Grading retrieved evidence before synthesis
Agentic pipelines often add a grader node after each retrieval batch: a lightweight LLM or cross-encoder scores whether chunks are relevant and sufficient. Low scores trigger reformulation; high scores skip further retrieval.
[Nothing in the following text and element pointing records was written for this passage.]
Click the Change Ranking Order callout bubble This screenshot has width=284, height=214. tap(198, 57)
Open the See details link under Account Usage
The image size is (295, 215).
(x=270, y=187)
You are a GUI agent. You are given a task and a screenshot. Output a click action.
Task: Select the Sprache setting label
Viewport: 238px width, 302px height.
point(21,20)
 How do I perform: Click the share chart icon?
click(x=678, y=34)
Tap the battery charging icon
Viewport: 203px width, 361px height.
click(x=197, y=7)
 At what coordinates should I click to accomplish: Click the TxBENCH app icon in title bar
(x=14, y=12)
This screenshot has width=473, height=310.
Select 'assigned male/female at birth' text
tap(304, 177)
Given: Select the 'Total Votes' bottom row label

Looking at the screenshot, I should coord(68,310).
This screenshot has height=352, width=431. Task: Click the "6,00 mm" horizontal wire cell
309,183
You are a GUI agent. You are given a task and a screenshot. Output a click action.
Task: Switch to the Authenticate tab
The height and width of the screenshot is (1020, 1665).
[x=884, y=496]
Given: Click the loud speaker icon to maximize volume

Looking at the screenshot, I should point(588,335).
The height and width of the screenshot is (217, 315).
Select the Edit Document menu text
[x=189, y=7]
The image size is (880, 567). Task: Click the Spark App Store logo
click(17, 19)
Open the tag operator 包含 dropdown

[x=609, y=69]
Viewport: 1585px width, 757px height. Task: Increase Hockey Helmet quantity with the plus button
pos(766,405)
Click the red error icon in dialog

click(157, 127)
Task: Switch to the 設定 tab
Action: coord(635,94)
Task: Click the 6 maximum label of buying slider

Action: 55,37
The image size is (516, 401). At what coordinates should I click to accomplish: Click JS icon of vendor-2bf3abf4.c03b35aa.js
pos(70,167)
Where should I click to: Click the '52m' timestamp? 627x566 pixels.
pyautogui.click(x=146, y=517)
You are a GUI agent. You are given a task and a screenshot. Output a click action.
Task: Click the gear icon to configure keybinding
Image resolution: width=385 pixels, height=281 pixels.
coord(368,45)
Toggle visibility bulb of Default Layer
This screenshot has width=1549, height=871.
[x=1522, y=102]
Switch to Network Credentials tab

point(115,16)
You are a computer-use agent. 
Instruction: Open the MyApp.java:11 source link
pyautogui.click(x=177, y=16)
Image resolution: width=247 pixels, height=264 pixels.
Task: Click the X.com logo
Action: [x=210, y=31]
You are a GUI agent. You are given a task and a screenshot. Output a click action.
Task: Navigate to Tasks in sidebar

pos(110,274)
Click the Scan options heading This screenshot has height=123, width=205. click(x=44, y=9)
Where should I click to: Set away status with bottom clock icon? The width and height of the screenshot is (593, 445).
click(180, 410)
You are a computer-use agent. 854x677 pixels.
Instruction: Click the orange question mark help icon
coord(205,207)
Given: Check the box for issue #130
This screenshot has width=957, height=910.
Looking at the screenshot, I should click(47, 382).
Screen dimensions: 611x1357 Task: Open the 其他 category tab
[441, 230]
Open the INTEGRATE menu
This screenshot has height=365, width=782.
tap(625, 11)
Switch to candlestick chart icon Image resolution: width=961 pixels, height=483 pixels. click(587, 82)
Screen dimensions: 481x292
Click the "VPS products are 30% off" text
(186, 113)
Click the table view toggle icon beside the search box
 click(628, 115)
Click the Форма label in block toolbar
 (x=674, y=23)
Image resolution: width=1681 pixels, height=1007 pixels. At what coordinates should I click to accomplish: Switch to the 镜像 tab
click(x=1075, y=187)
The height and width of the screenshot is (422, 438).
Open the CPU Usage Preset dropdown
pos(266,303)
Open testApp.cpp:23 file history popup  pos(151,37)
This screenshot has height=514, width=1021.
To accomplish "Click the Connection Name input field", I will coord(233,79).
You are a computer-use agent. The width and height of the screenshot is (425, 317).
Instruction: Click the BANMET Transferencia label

This pattern—used in Self-RAG and LangGraph tutorials—prevents both under- and over-retrieval.
| Grade | Action |
|---|---|
| Relevant + sufficient | Proceed to synthesis |
| Relevant + insufficient | Decompose further; new sub-query |
| Irrelevant | Rewrite query; switch index (BM25 vs vector) |
| Contradictory | Fetch tie-breaker; flag in answer |
GRADE_PROMPT = """Score retrieval for the question.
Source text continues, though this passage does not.